I could go on forever with the plethora of great exhibitions, museum shows, and peripheral events during ARCO week, but I will just mention one final exhibition of note, a spectacular historical show of Dan Flavins “Homage to Artists,” organized in conjunction with David Zwirner at Cayón Gallery. This was the first exhibit by the North American artist Dan Flavin devoted exclusively to the works he dedicated to some of the most important artists of the 20th century. This exhibit, which covers a span of 25 years, includes some of Flavin’s most notable works, dedicated to artists including Josef Albers, Alexander Calder, Piet Mondrian, Barnett Newman, Ad Reinhardt and Cy Twombly. Flavin’s explorations culminated in what is considered his breakthrough work. Completed in 1963, the diagonal of May 25, 1963 (to Constantin Brâncusi) consists of a single fluorescent lamp installed diagonally on the wall, a tribute to Endless Column (1938) by the Romanian sculptor Constantin Brâncusi (1876–1957).
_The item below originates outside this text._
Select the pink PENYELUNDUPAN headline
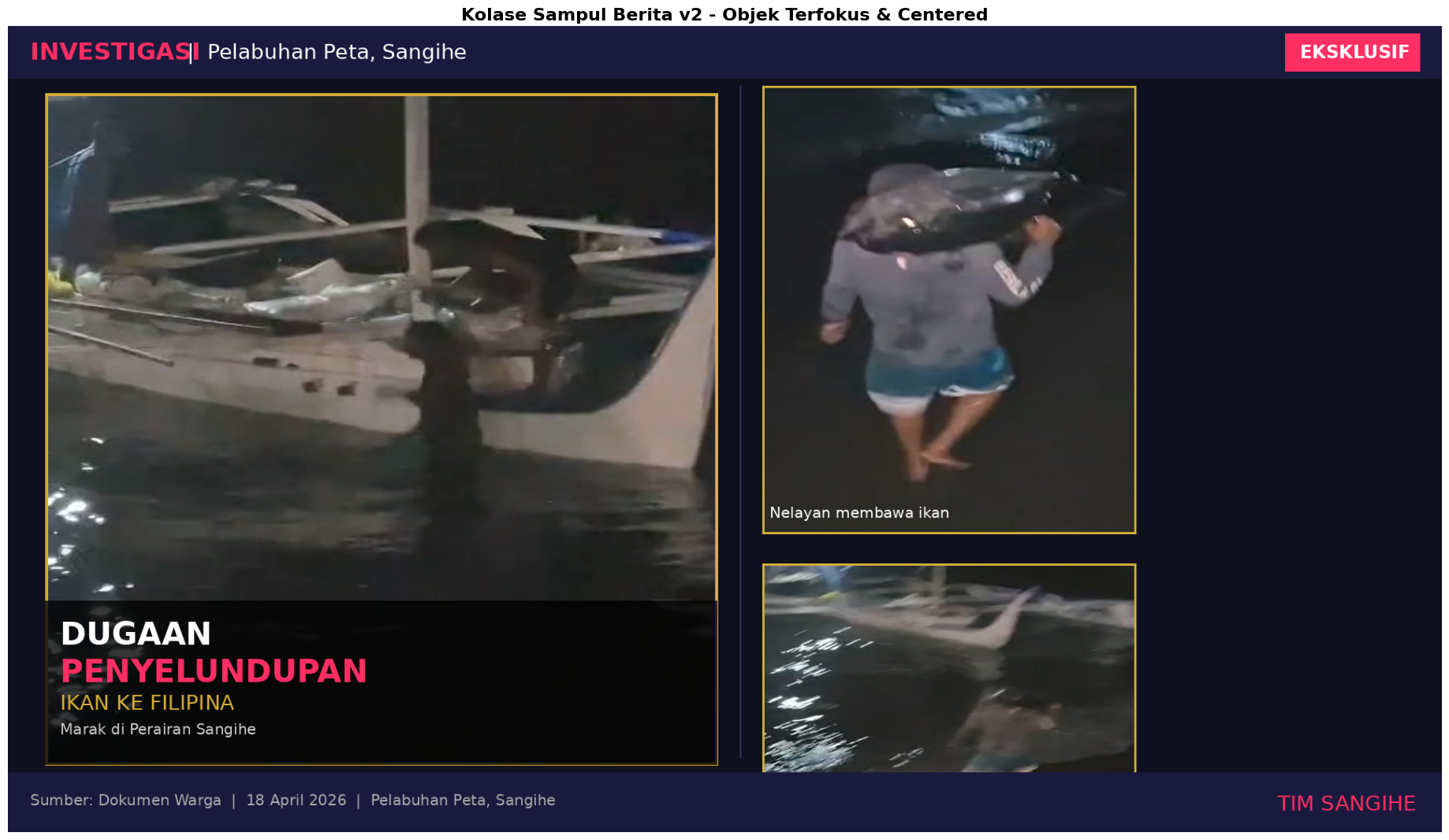Screen dimensions: 1449x840 point(214,671)
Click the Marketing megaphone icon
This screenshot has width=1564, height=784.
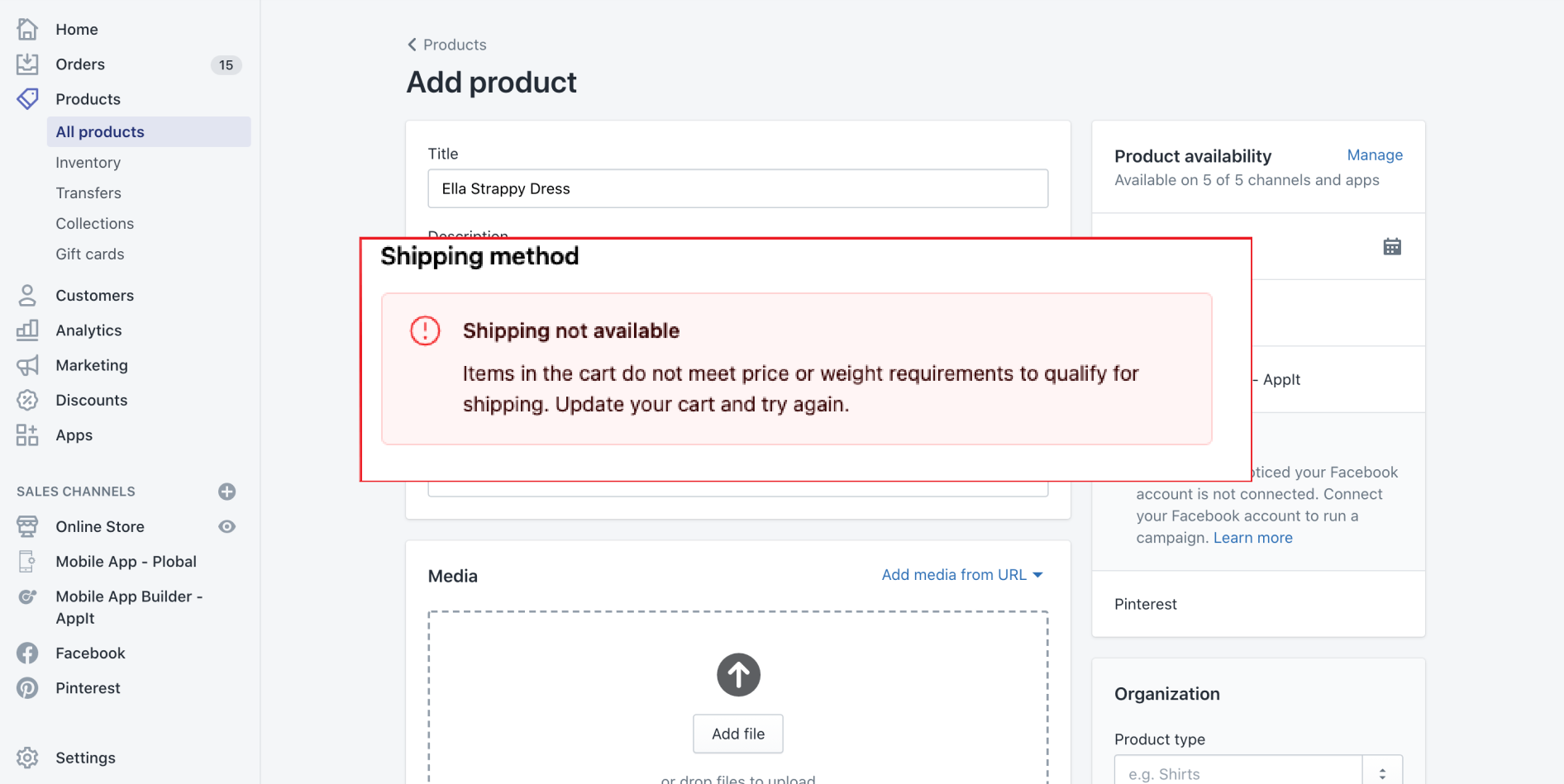click(x=27, y=365)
Following the creation of the diagonal of May 25, 1963 (to Constantin Brâncusi), Flavin produced a series of installations—or “situations”, as he would refer to them—of light and color that completely redefined their surrounding space. In this manner, architecture assumed a vital role. This exhibition took place at Cayón Gallery's two outposts and it was incredibly rewarding to see this important selection of works on view together for the first time in Spain. While I assumed the works must be on loan due to their historical nature, all of the works on view were surprisingly available for sale.